WHAT THE TASK ASKS -
Determine the count of lines containing "computer" in the entries below and return only that figure.
(INPUT FOR THIS TASK Opens)
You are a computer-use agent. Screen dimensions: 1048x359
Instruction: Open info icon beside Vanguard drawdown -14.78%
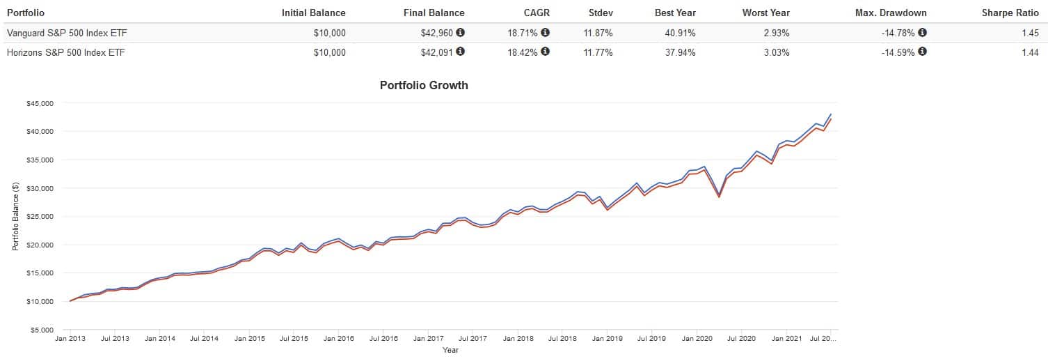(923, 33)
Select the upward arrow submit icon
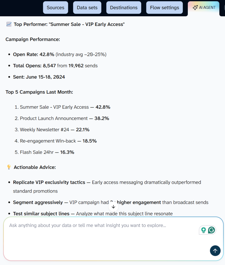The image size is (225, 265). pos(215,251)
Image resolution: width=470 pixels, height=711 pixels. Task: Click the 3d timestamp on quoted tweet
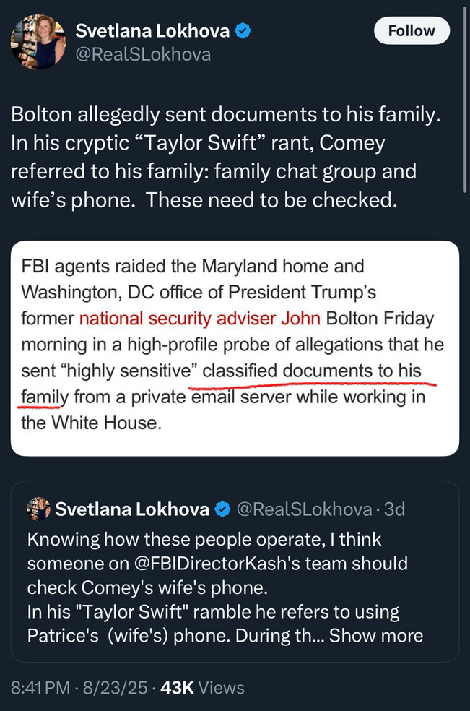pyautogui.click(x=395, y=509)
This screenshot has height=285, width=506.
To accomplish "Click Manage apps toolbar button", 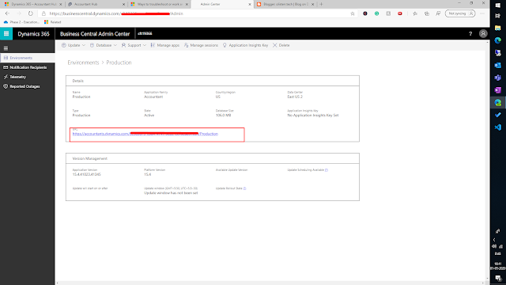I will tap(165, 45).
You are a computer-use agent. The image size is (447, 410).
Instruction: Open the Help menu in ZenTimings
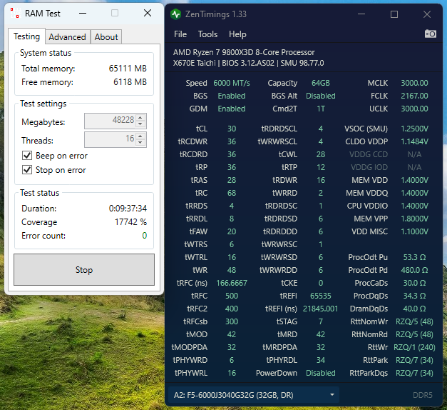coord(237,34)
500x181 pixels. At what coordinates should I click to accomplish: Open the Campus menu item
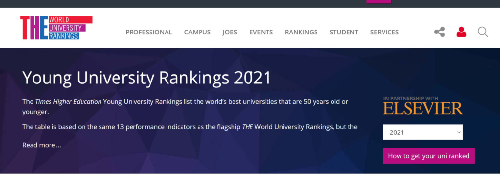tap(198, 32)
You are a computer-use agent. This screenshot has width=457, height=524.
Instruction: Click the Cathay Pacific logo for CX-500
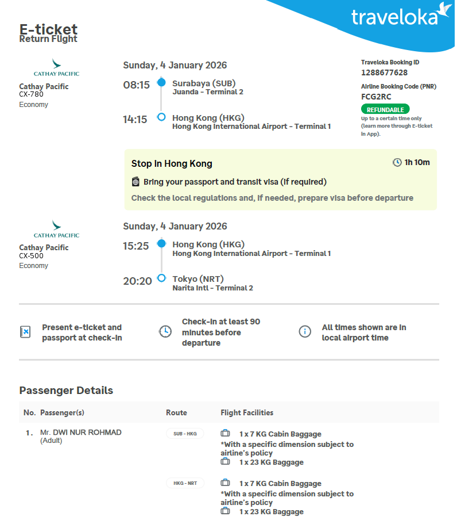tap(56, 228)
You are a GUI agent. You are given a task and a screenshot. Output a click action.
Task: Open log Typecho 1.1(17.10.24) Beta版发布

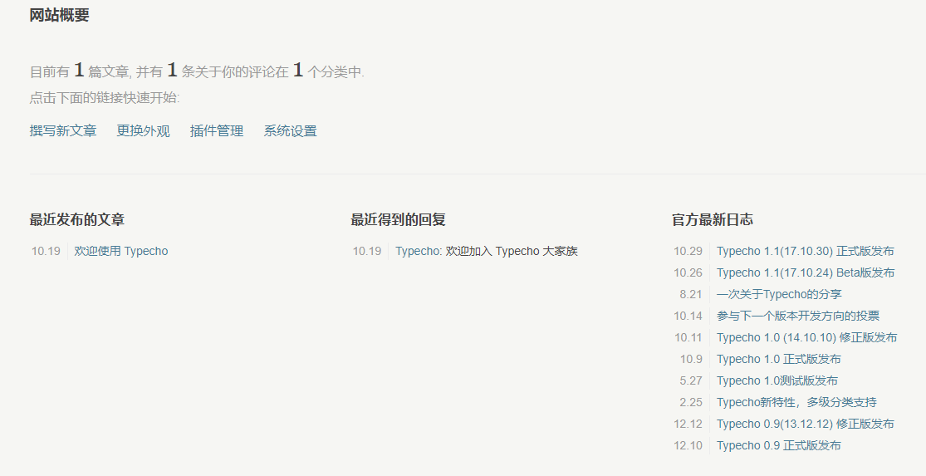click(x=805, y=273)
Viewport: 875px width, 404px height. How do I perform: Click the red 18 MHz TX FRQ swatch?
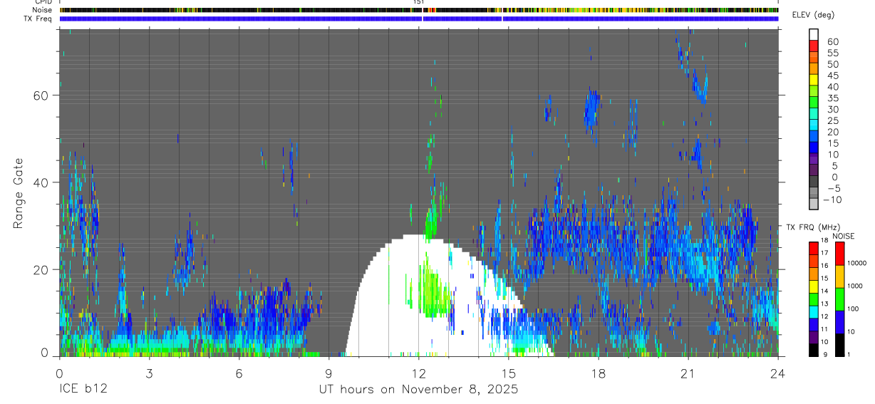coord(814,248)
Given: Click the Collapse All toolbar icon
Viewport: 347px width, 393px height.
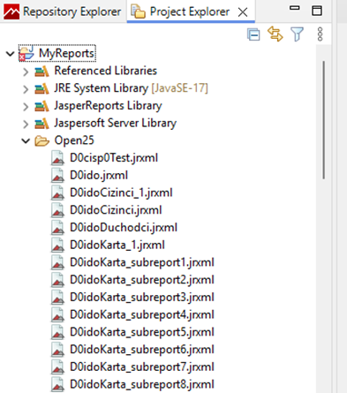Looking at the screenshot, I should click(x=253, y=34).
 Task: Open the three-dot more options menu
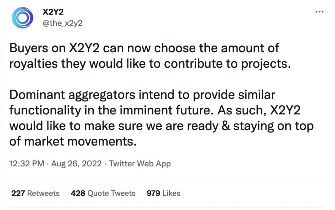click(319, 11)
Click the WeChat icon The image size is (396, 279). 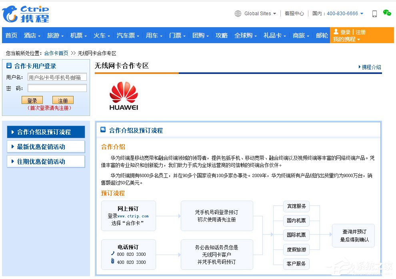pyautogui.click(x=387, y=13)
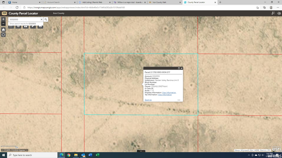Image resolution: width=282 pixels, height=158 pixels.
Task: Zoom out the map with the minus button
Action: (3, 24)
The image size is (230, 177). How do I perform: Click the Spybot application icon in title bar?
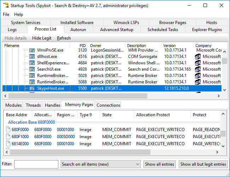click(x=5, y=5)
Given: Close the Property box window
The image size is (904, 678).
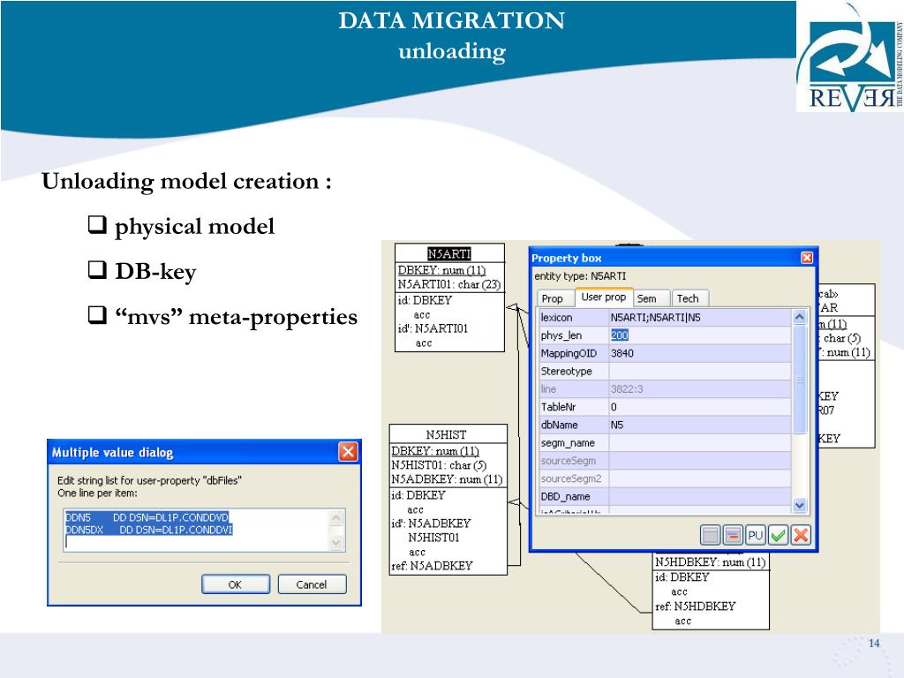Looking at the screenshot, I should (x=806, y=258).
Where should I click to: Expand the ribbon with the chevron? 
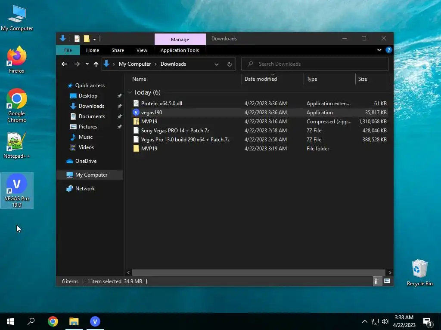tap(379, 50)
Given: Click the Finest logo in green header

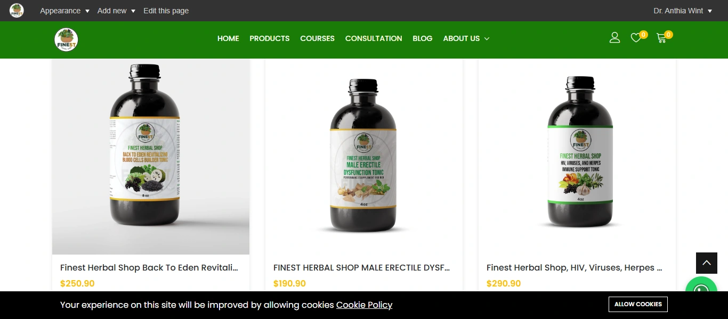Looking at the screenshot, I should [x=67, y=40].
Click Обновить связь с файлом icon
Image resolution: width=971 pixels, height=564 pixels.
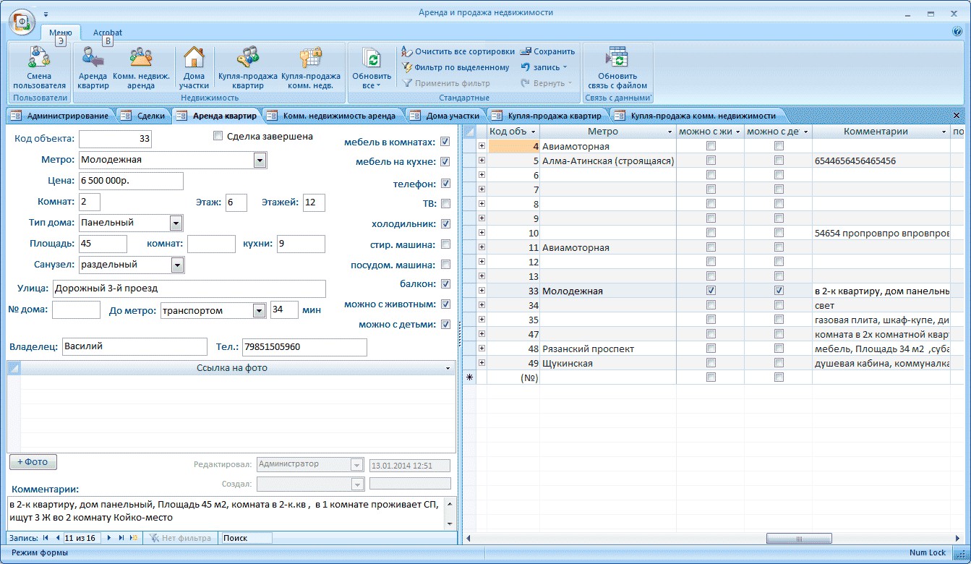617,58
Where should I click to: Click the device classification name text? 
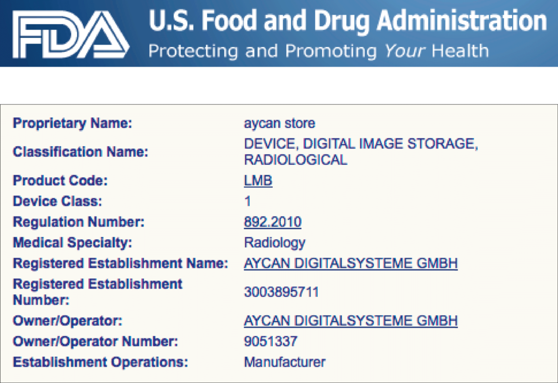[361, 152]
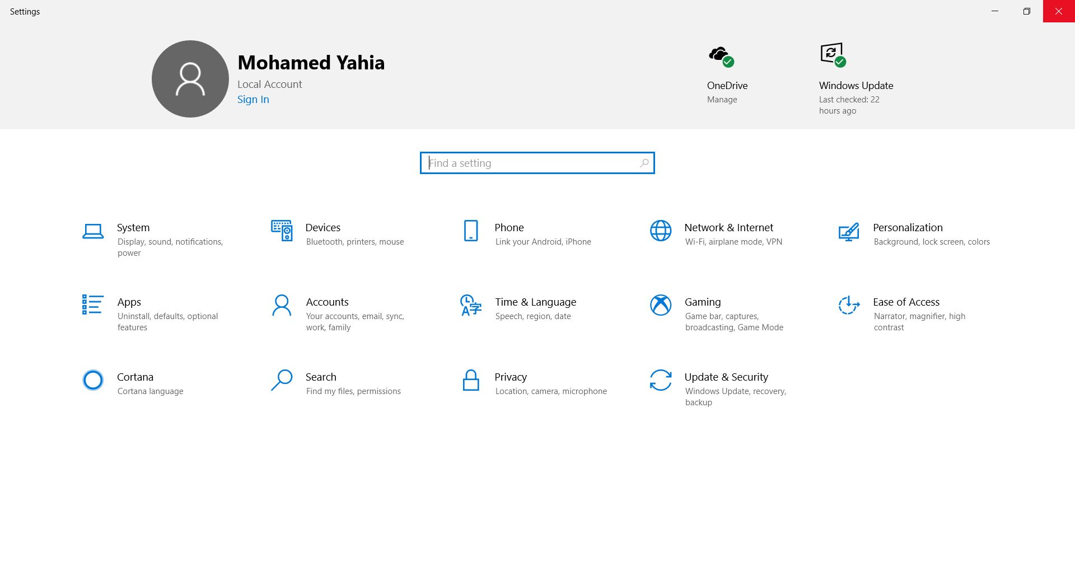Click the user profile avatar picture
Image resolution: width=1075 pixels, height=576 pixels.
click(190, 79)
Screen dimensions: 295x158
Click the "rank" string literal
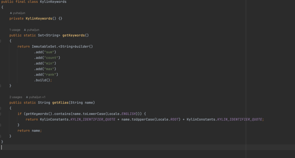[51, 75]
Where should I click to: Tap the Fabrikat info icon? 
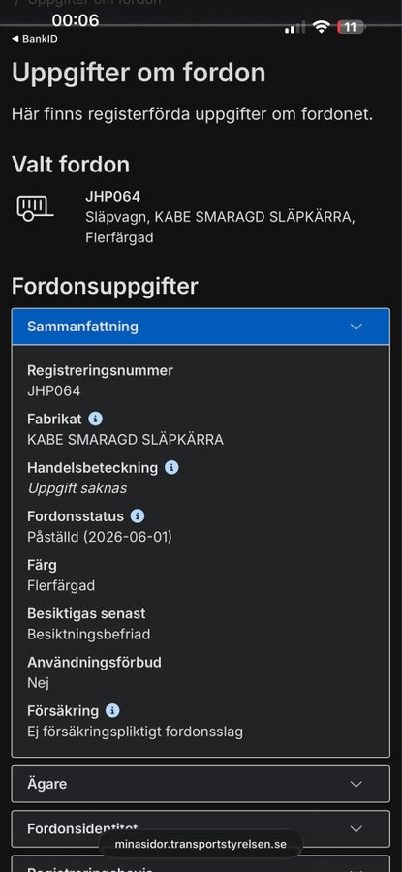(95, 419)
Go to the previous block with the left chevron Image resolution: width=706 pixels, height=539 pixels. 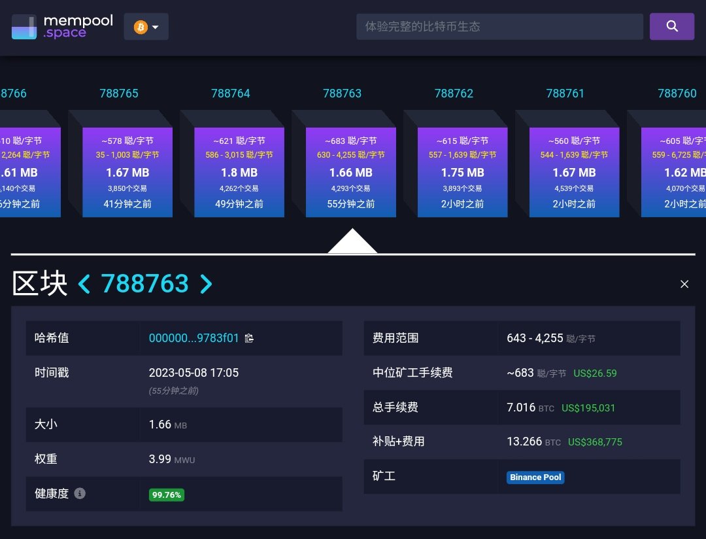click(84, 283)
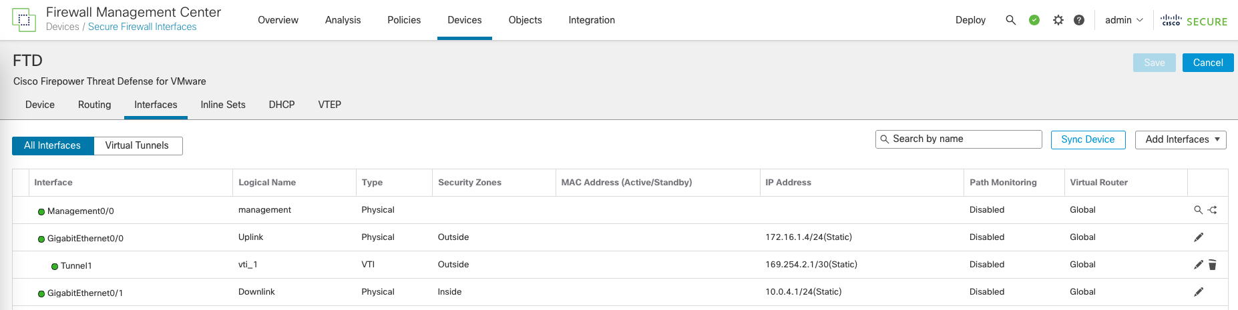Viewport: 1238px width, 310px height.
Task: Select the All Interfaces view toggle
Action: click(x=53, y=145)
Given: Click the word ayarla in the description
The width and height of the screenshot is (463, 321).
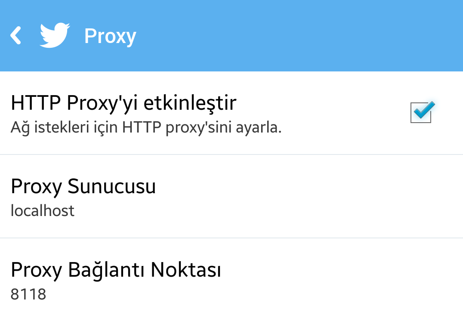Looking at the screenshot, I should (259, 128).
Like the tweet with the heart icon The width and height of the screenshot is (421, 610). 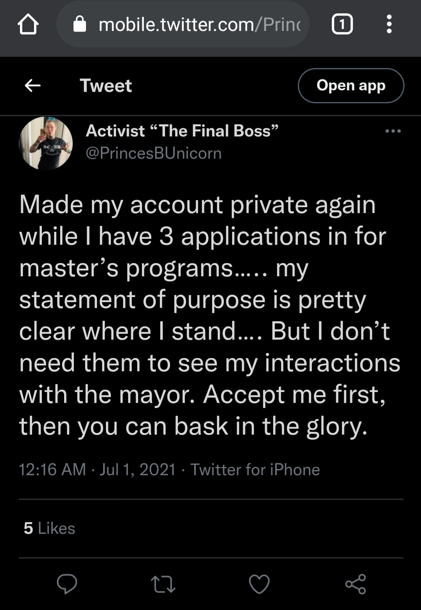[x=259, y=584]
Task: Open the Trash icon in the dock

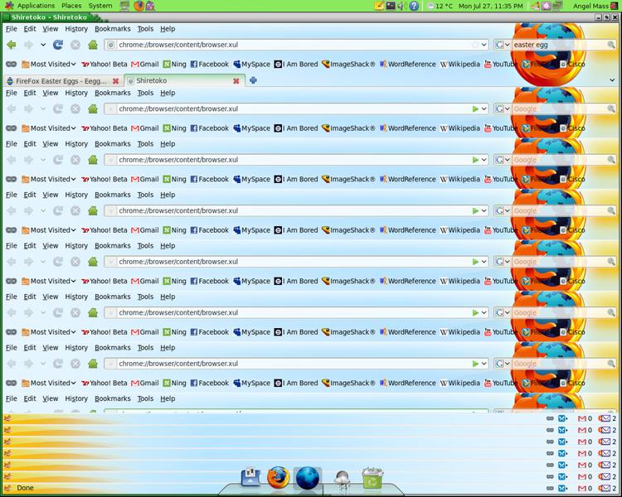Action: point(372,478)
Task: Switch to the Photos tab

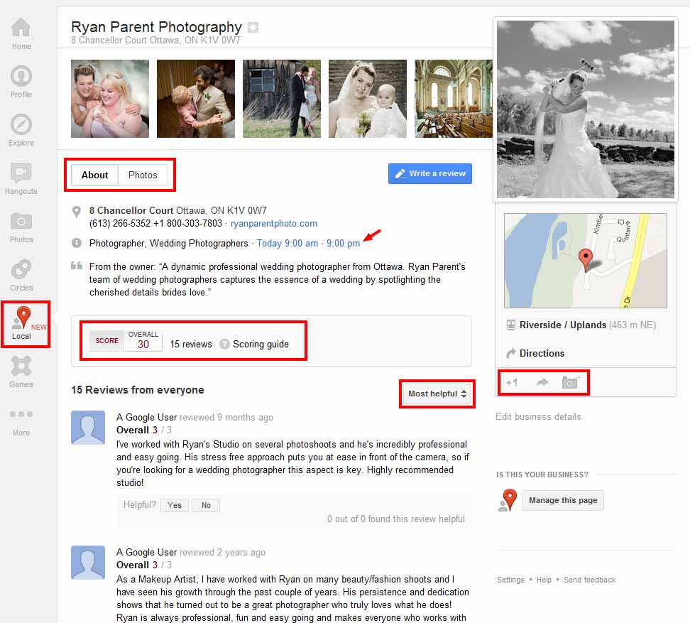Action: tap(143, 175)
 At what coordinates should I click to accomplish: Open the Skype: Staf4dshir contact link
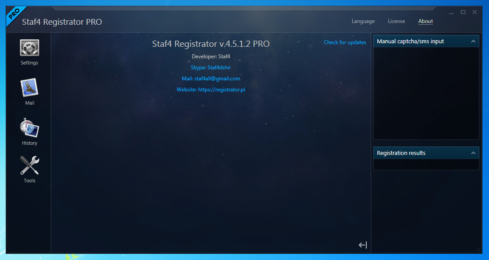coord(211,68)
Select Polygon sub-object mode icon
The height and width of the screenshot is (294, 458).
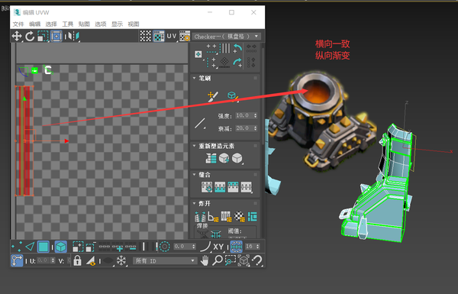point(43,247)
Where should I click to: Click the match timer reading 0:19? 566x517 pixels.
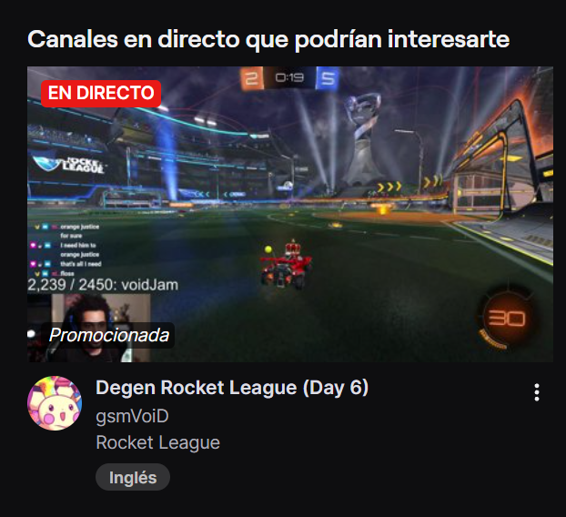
(INPUT FOR THIS TASK Closes)
SOLUTION FOR THIS EXERCISE -
3